### ACTIVITY
Comb the records below for the string "Viewport" and copy each line where it turns up.

### INPUT RECORDS
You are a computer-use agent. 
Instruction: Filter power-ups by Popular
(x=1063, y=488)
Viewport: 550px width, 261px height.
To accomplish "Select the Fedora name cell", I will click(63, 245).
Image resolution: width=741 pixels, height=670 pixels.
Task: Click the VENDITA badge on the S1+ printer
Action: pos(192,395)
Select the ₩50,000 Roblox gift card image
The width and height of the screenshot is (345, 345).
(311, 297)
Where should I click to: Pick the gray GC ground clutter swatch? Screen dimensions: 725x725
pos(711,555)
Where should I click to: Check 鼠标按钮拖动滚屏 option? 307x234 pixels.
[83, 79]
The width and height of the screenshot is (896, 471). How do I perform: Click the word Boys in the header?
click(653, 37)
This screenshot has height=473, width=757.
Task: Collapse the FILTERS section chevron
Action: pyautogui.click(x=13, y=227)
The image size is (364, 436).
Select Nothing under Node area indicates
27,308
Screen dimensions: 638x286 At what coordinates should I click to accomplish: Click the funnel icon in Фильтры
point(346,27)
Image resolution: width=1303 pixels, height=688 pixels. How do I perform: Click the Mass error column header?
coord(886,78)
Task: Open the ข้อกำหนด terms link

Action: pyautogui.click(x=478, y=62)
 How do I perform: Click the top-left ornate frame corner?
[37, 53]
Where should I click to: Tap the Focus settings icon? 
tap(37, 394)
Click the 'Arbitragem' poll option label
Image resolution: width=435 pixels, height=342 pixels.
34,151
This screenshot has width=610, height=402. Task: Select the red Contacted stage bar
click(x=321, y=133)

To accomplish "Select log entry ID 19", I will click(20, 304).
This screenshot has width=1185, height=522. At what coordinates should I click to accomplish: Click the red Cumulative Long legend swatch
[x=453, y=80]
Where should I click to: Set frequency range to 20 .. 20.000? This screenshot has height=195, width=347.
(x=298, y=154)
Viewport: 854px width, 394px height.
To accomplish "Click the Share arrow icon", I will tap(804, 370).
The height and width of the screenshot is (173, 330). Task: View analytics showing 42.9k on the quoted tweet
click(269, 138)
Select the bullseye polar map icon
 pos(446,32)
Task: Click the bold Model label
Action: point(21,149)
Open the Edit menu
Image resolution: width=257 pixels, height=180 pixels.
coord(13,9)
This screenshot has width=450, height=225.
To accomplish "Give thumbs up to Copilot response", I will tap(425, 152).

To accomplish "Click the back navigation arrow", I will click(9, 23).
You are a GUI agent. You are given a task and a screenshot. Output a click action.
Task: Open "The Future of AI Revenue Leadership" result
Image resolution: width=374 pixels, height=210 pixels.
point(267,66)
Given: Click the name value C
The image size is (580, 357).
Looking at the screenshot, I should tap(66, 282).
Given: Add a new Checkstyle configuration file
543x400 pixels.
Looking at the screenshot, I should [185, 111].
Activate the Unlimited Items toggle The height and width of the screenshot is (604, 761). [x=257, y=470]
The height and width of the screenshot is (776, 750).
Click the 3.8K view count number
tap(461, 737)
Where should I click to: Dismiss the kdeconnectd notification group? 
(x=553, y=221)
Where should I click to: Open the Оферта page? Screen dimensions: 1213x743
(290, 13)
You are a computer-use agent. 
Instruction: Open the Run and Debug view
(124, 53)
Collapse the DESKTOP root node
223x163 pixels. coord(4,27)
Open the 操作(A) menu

### TASK RESULT
Viewport: 550px width, 261px height.
Viewport: 854px width, 394px height.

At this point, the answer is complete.